▸ **Excerpted text**
----------------------------------------
Sunday, September 23, 2007

One is what one does

Summarising in a late essay some of his famous arguments about writing, Blanchot takes up Hegel's general claim that doing takes precedence over being. Consciousness, for Hegel, is the act of relating to oneself, from which the world outside the 'I' cannot stand apart. Consciousness and world interpenetrate; the talents, strengths and abilities of the individual unfold through his actions. For Hegel, it is through the transformation of the world through negation that we might learn who we are, which means we can only know what we were working on as the exercise comes to an end.
Hegel can write the preface to The Phenomenology of Spirit only once the owl of Minerva has spread her wings, making sense of his project as a whole - and the project that the whole of human history has been. Hegel can only know the project by what has already been done - as a re-ject, as Sinthome once wrote, playing on the etymology of this word. Hegel's philosophy is lived, his thought is experiential and experimental; but still, Hegel himself had faith it might be brought to an end. He writes a preface, which as everyone knows, makes sense after you've read the Phenomenology, and rounds off the book, and with it, the whole of human history.
The Blanchotian writer, however, is engaged by what can never promise to round itself off, nor even, properly speaking, to begin. He experiences language, the claim of language, as it refuses to provide the support from the presentation of particular theses, nor indeed for the subject who would articulate them. Literature, for Blanchot, bears upon a fascination with the literary act itself, insofar as it brings the writer into contact with an experience of language as the outside, as it is turned from its usual role of referring to things in the world, of facilitating communication. True, one can never turn language altogether from this role. But by way of the capacity to refer, by way of communication, Blanchot shows us how a different sense of communication, even a kind of community is shared between the writer and the readers of a book.
----------------------------------------
(Word and item position listing)
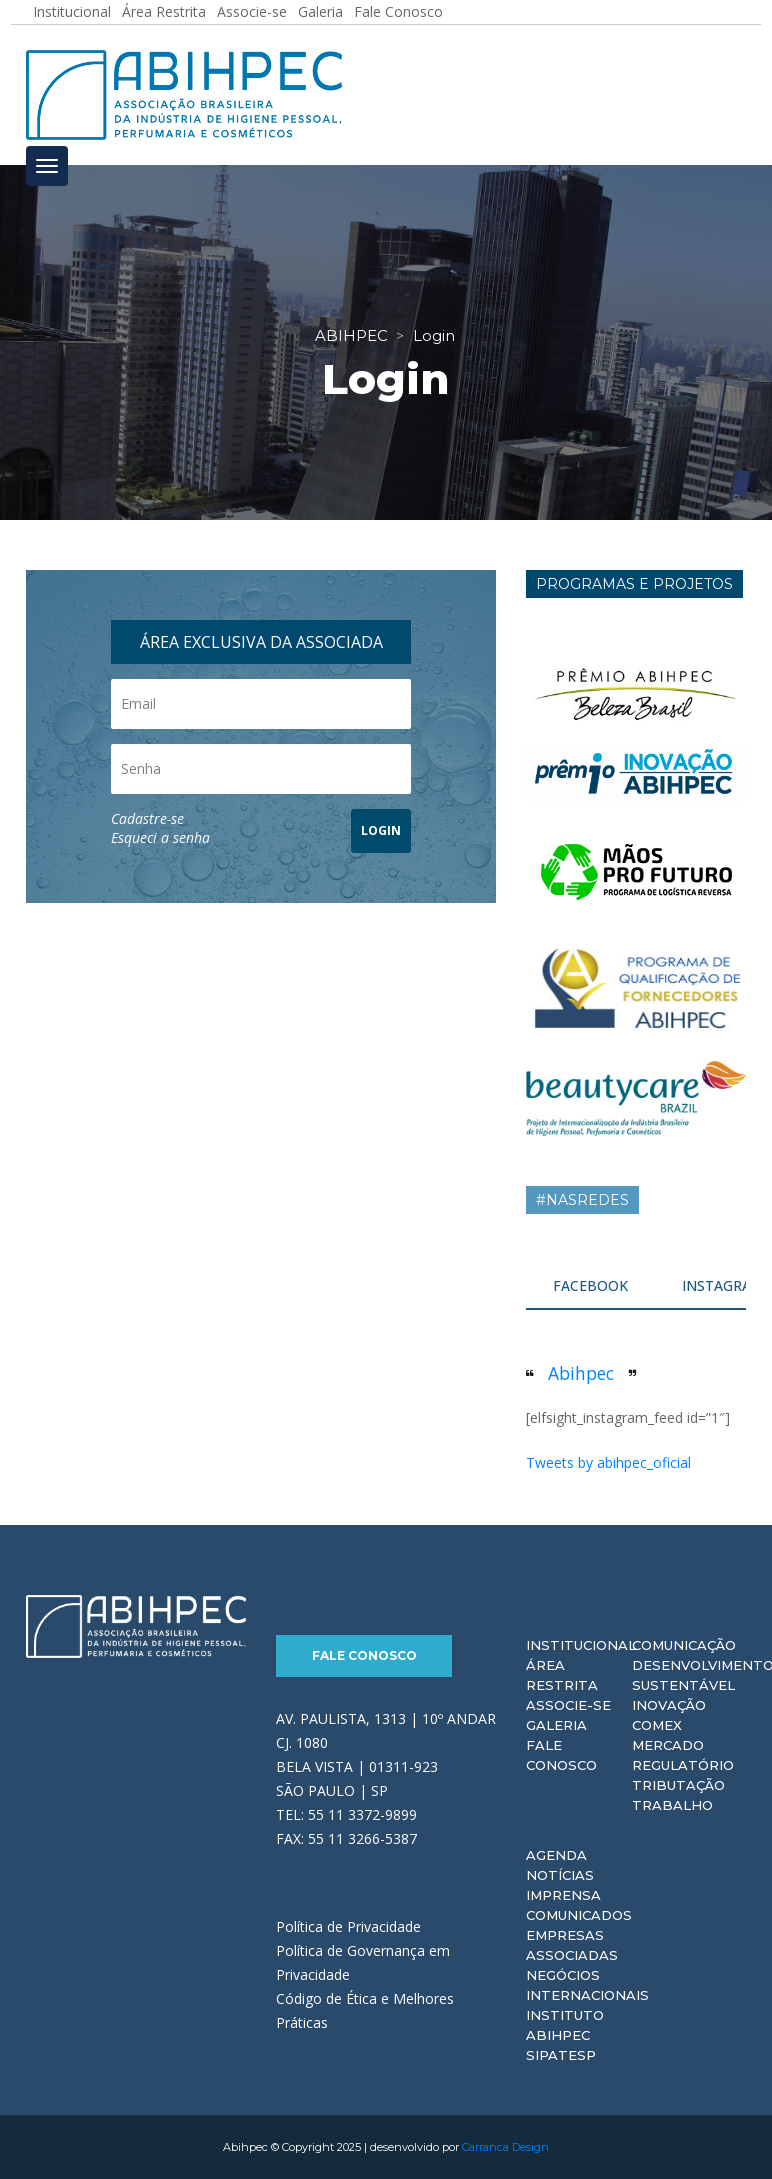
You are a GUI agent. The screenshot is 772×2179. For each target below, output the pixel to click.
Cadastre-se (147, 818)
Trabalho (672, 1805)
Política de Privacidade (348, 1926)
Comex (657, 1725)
----------------------------------------
▸ **Exercise requirements**
• 1. Answer these questions about the essay on Blanchot and Hegel:
(a) What, in Hegel's general claim, takes precedence over being?
(b) Who once wrote of the project as a "re-ject," playing on the word's etymology?
(c) According to the essay, what usual role is language turned from when the writer experiences it as the outside?
• 2. Rewrite the lines of the listing with "screenshot" changed to "image" and everything else unchanged. Leave the picture out of your answer.

▸ **Solution set**
• 1.
(a) Doing.
(b) Sinthome.
(c) Its role of referring to things in the world and facilitating communication.

• 2.
You are a GUI agent. The image is 772×2179. For each target below, output the pixel to click.
Cadastre-se (147, 818)
Trabalho (672, 1805)
Política de Privacidade (348, 1926)
Comex (657, 1725)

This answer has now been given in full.